During the current year, Bharatiya Sanskriti Village Private Limited has converted 20,32,500 no. of of Zero Coupon Compulsorily Convertible Unsecured Debentures into 20,32,500 no. of Equity Shares having a face value of Rs. 10/- per share at a Premium of Rs. 70/- per share.

33. Composite scheme of arrangement for demerger and amalgamation

The Board of Directors at its meeting held on 27th March, 2023 approved a Composite Scheme of Arrangement (the Scheme) for Demerger and Amalgamation amongst Sastasundar Ventures Limited ('Demerged Company' or 'Amalgamated Company') and Microsec Resources Private Limited ("Resulting Company") and Sastasundar Healthbuddy Limited ("Amalgamating Company") under Sections 230 to 232 and other relevant provisions of the Companies Act, 2013 and the rules made there under, with effect from 1st April, 2023 ("the Appointed Date"). The Scheme is subject to requisite approvals of the concerned regulatory authorities. Pending such approvals, the scheme has not been recognised in these financial statements.

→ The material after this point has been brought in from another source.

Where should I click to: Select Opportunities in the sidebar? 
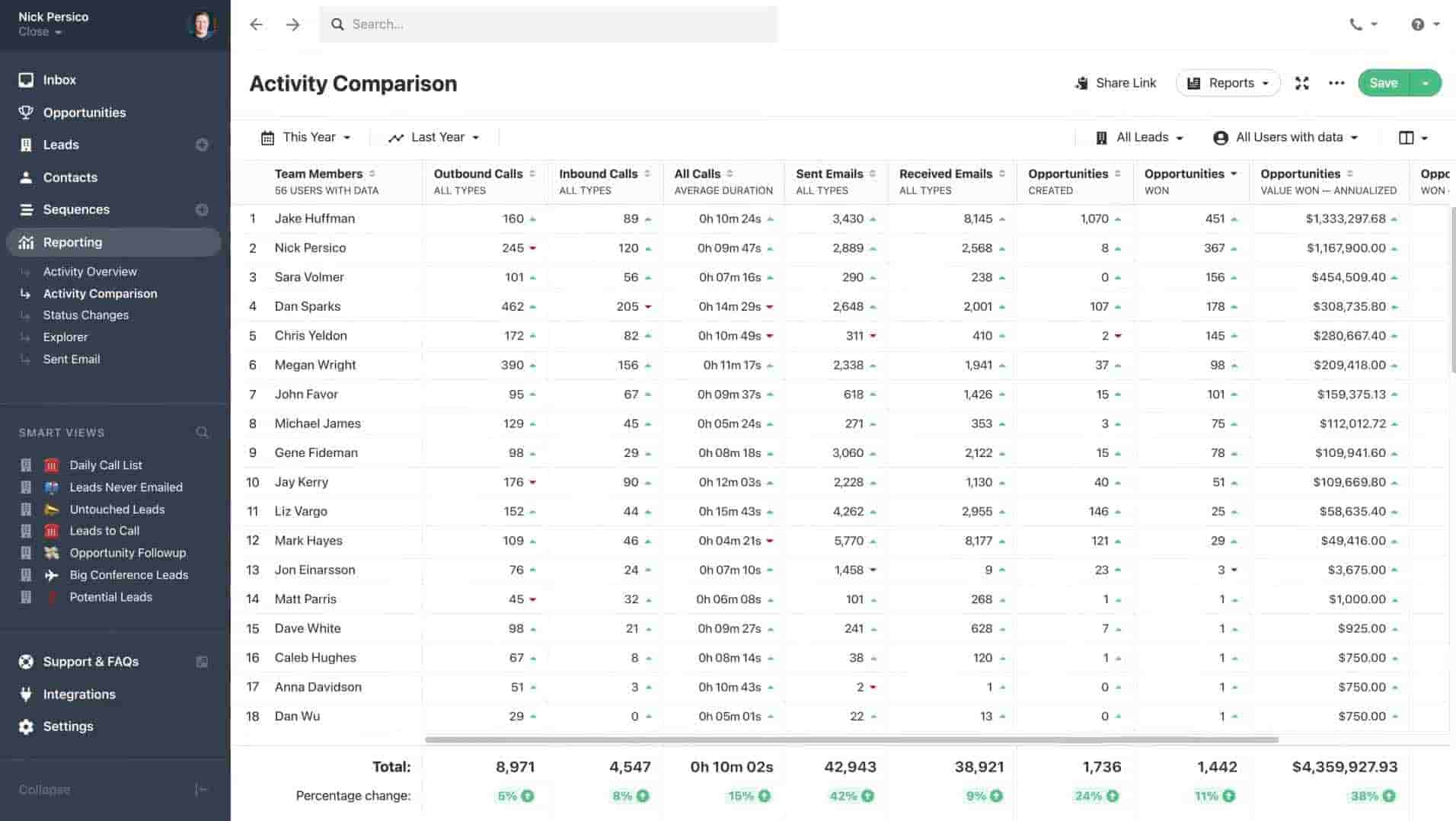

34. Other Statutory Information

34.1. Benami Property

No proceeding has been initiated or pending against the group for holding any benami property under the Benami Transactions (Prohibition) Act, 1988 (45 of 1988) and rules made thereunder.

34.2. Relationship with Struck off Companies

The Company has no transactions with companies struck off under section 248 of the Companies Act, 2013 or section 560 of Companies Act, 1956.

34.3. Crypto Currency

The Company has not traded or invested in Cryptocurrency transactions / balances during the current year and previous financial year.

34.4. Undisclosed Income

The Company does not have any such transaction which is not recorded in the books of accounts that has been surrendered or disclosed as income during the year ended March 31, 2023 and March 31, 2022 in the tax assessments under the Income Tax Act, 1961 (such as, search or survey or any other relevant provisions of the Income Tax Act, 1961)

34.5. Wilful Defaulter

The Company is not a declared wilful defaulter by any bank or financial institution or other lender.

34.6. The Company is not getting covered under sec 135 of the Companies Act 2013 as the net worth or turnover or net profit during immediate preceding financial year doesnot exceed the limit of the Sec 135(1) of the Companies Act, 2013 and as such the provisions of CSR are not applicable on the Company.

34.7. The Company do not have any charges or satisfaction which is yet to be registered with ROC beyond the statutory period.

34.8. The Company has complied with the number of layers prescribed under clause 87 of section 2 of the Act read with Companies (Restriction on number of Layers) Rules, 2017.

34.9. Since the company has not taken any working capital loan from banks and/ or financial institutions during the year, it is not required to file quarterly return/ statement to the banks and/or financial institutions.

35. Previous year figures have been regrouped/reclassified, where necessary, to confirm to current year classification.